Souvent réduit à l’idée de comics fantastiques et horrifiques, il ne s’agit là que des genres auxquels Karen Berger est attachée. En réalité, le catalogue de Vertigo a rapidement su s’étendre et présenter des interprétations très originales de licences DC (Sandman, Kid Eternity). Mais Vertigo ne s’est pas cantonné à une vision unique. Le label a changé notre façon de voir les comics

Doom Patrol Grant Morrison

Après les réintroductions post-Crisis des personnages célèbres en 1986 (Superman par John Byrne, Wonder Woman par George Perez, Batman par Frank Miller et Jim Starlin), Karen Berger allait en quelque sorte poursuivre les modernisations des licences DC Comics avec Vertigo. Les artistes y ont la liberté de réinterpréter des personnages moins connus de l’univers DC. Vertigo consistait à rassembler sous un logo un ensemble de titres déjà existants et y a vu apparaître de grands titres de l’époque : Animal Man, Doom Patrol, Swamp Thing.

Derrière cette image, Vertigo présente une vision plurielle de l’univers DC, là où chaque maison d’édition avait sa représentation fictive de son petit univers – autant pour DC, Marvel, que pourValiant ou même Image à leurs débuts.

La clé de la réussite : la considération et la libération de l’artiste

Vertigo est rapidement devenu un label de liberté pour les artistes. Karen Berger ne dressait aucune frontière à la créativité. Le label intégrait des histoires de Science-Fiction, ne censurait aucun message de l’auteur, présentant des histoires parfois très provocantes (The Extremist, Junk Culture, Preacher). Et certains artistes s’en sont fait une spécialité comme Peter Milligan, Ted McKeever, Brian Azzarello ou Garth Ennis.

Preacher Steve Dillon

Au-delà des idées, Vertigo s’est également bien inspiré d’Image Comics et sa révolte des artistes. Ainsi, les droits de création d’un personnage revenaient aux créateurs. Si la série fonctionnait, les bénéfices étaient partagés entre l’éditeur et les créateurs, limitant les risques pour les deux parties.

En revanche, Vertigo empêchait l’artiste d’emmener sa création chez un autre éditeur. Le concurrent direct de l’époque étant Image Comics, le label devait se montrer quelque peu frileux à l’idée qu’une licence puisse s’échapper de leur catalogue.

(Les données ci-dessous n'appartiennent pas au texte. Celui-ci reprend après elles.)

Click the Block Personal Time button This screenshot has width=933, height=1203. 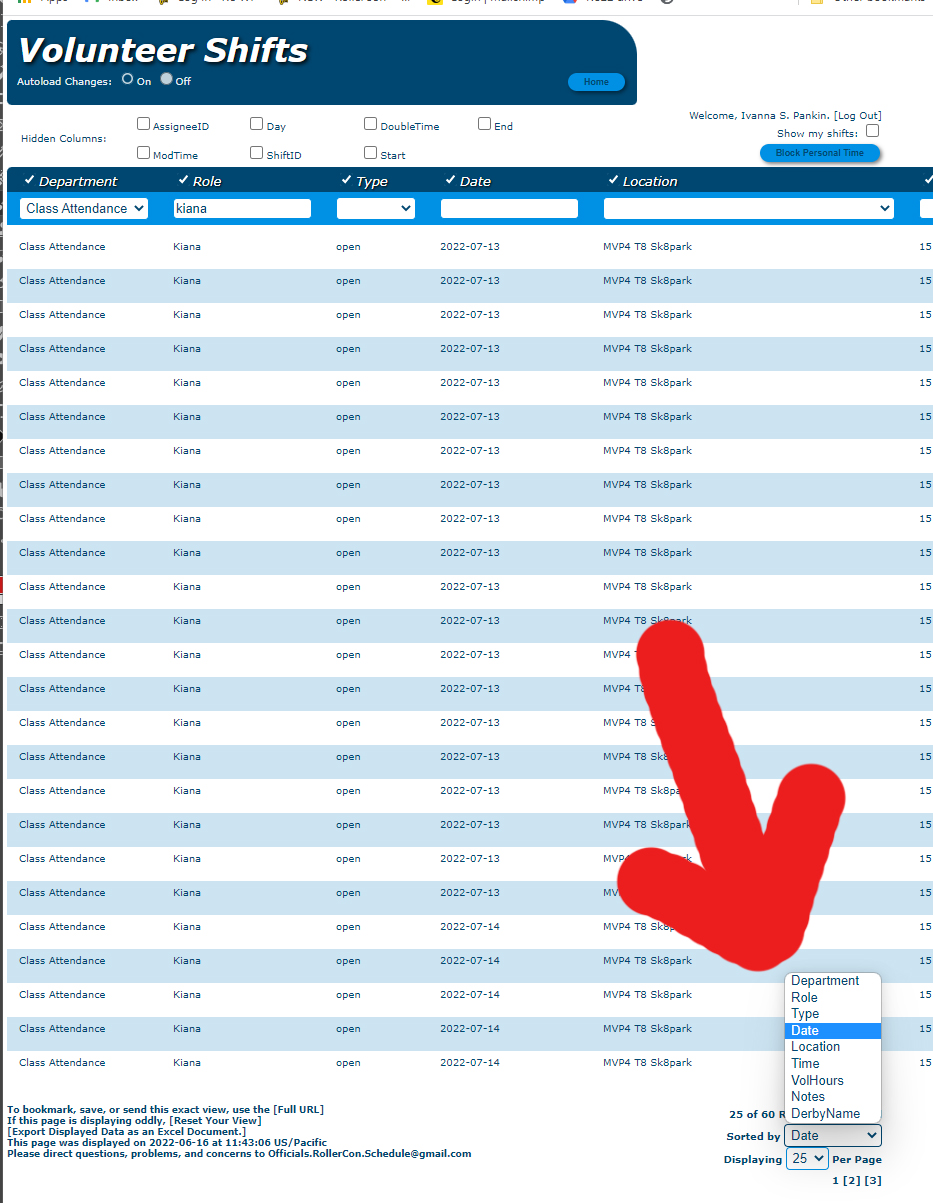(820, 153)
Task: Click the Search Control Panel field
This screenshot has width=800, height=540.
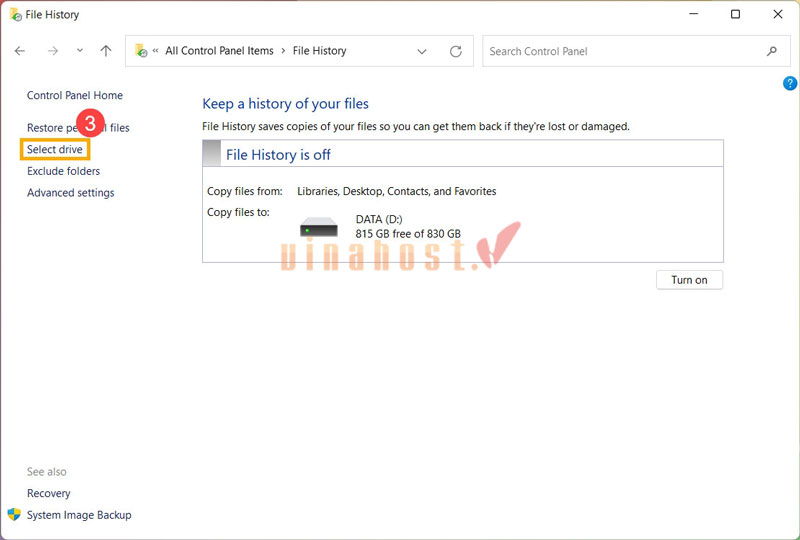Action: point(620,51)
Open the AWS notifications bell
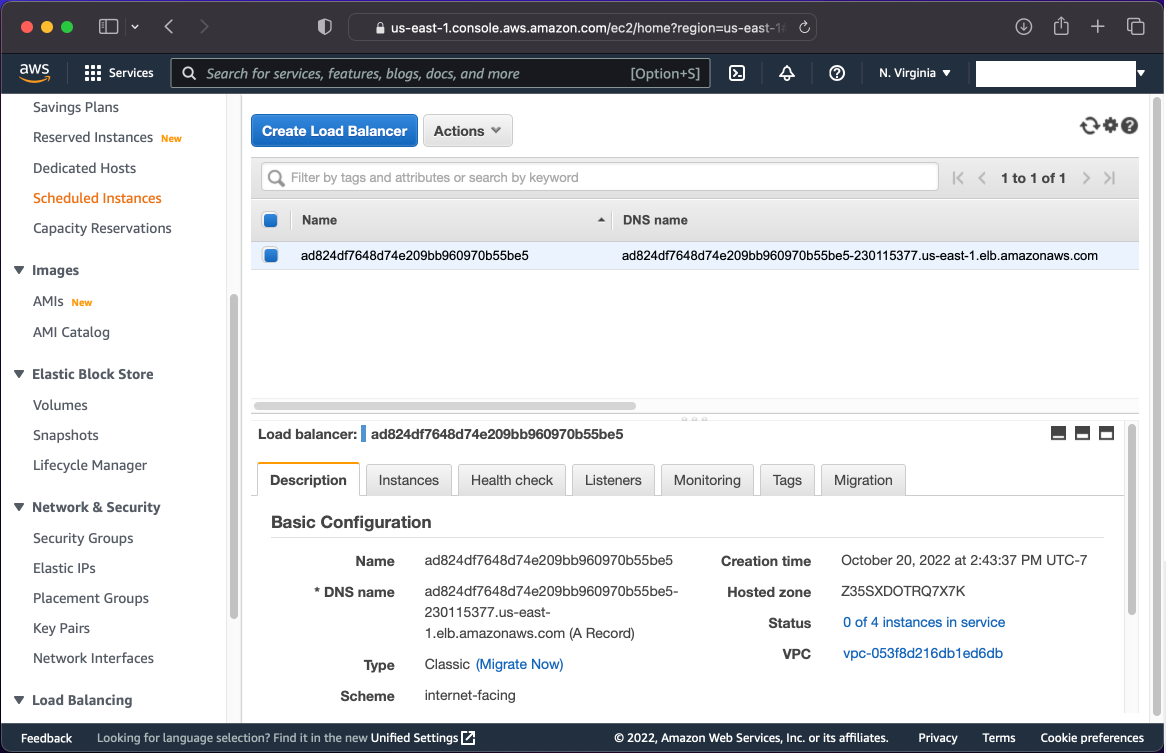The image size is (1166, 753). (787, 73)
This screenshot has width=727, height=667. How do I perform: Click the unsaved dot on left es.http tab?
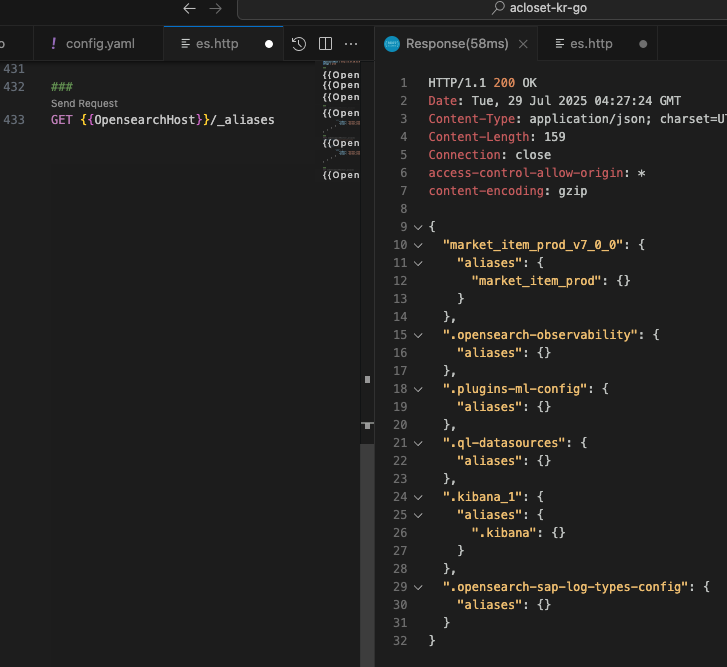click(x=268, y=44)
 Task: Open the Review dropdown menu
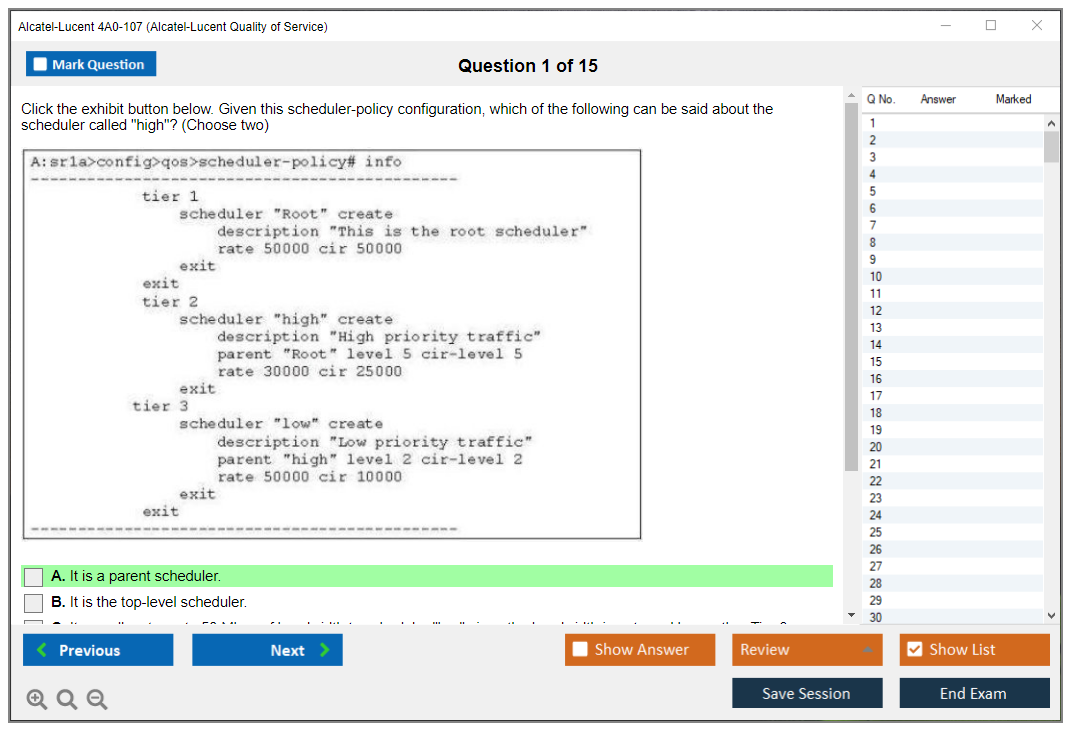807,650
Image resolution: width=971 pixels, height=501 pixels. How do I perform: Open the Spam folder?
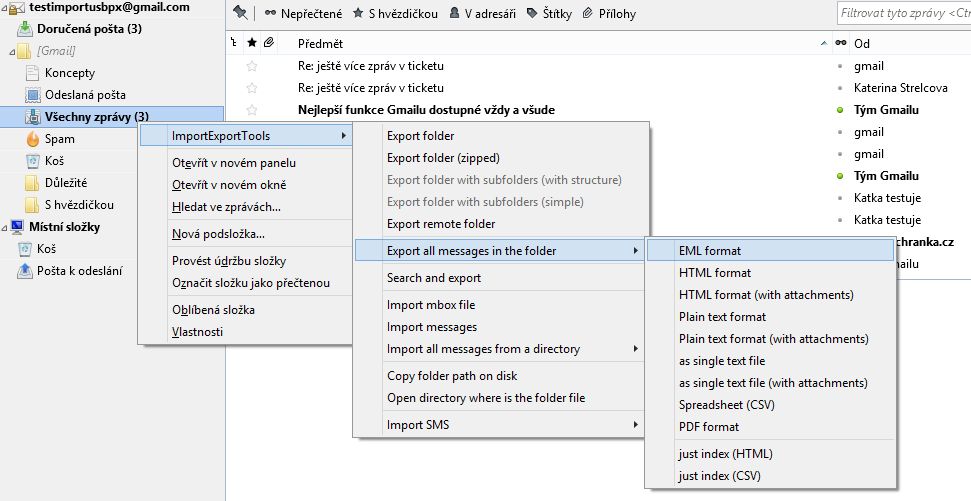(x=59, y=139)
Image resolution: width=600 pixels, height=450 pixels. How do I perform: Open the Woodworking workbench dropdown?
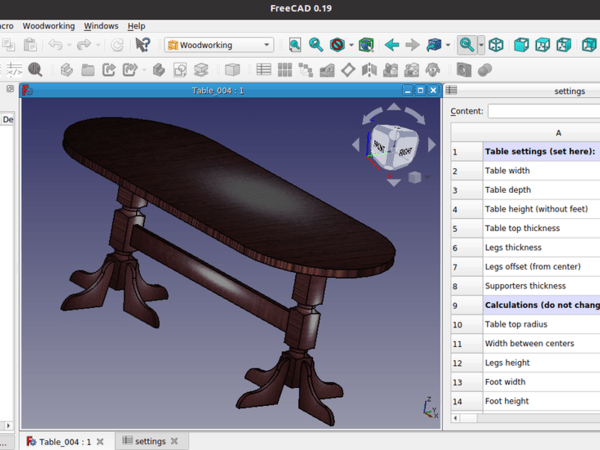tap(219, 45)
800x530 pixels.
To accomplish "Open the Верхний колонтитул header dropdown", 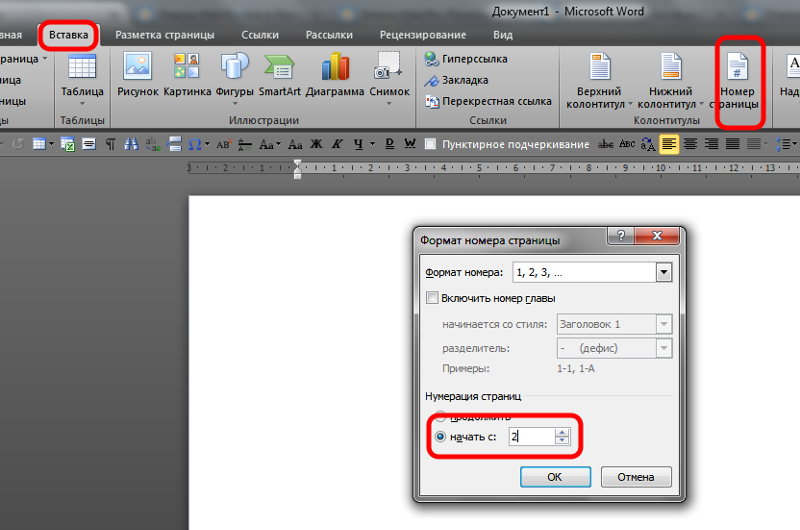I will coord(599,82).
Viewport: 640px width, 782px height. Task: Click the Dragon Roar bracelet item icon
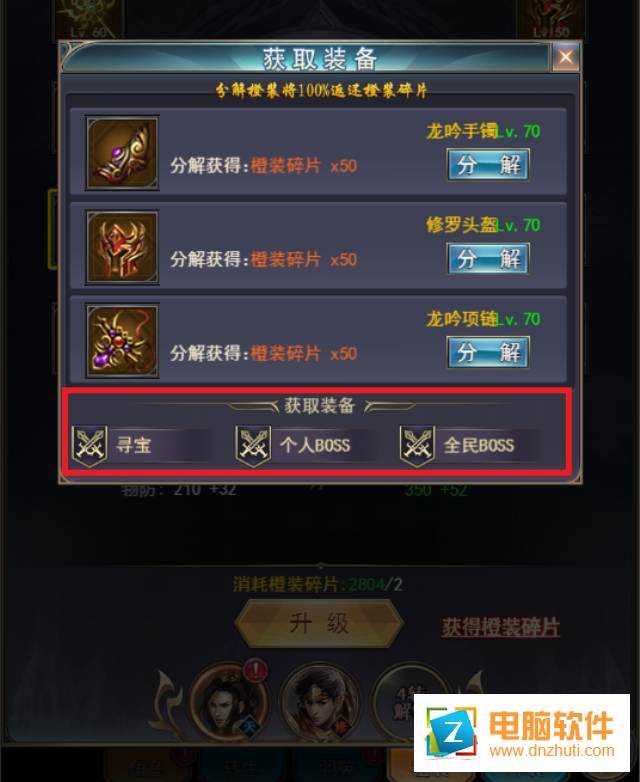pyautogui.click(x=122, y=153)
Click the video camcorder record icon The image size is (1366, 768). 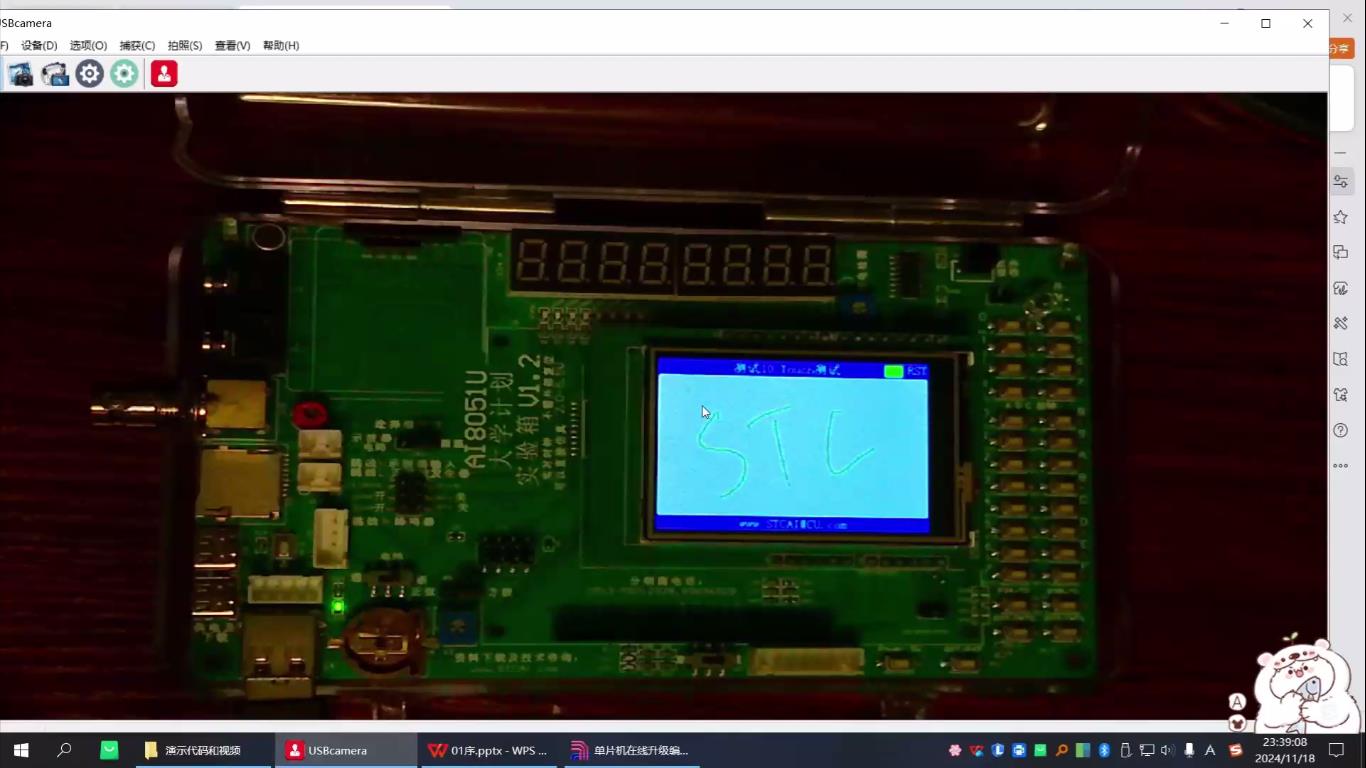pyautogui.click(x=55, y=74)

Vertigo connaîtra ses hauts et ses bas. Avec cette ligne éditoriale très libre, il est évident que les artistes ne visent pas toujours juste. Et si on retient souvent les cultissimes Sandman et Fables, le catalogue Vertigo est d’une richesse inimaginable, dont on vous recommande certaines lectures ici. Ce label reste encore aujourd’hui un puit sans fond de découvertes à réaliser.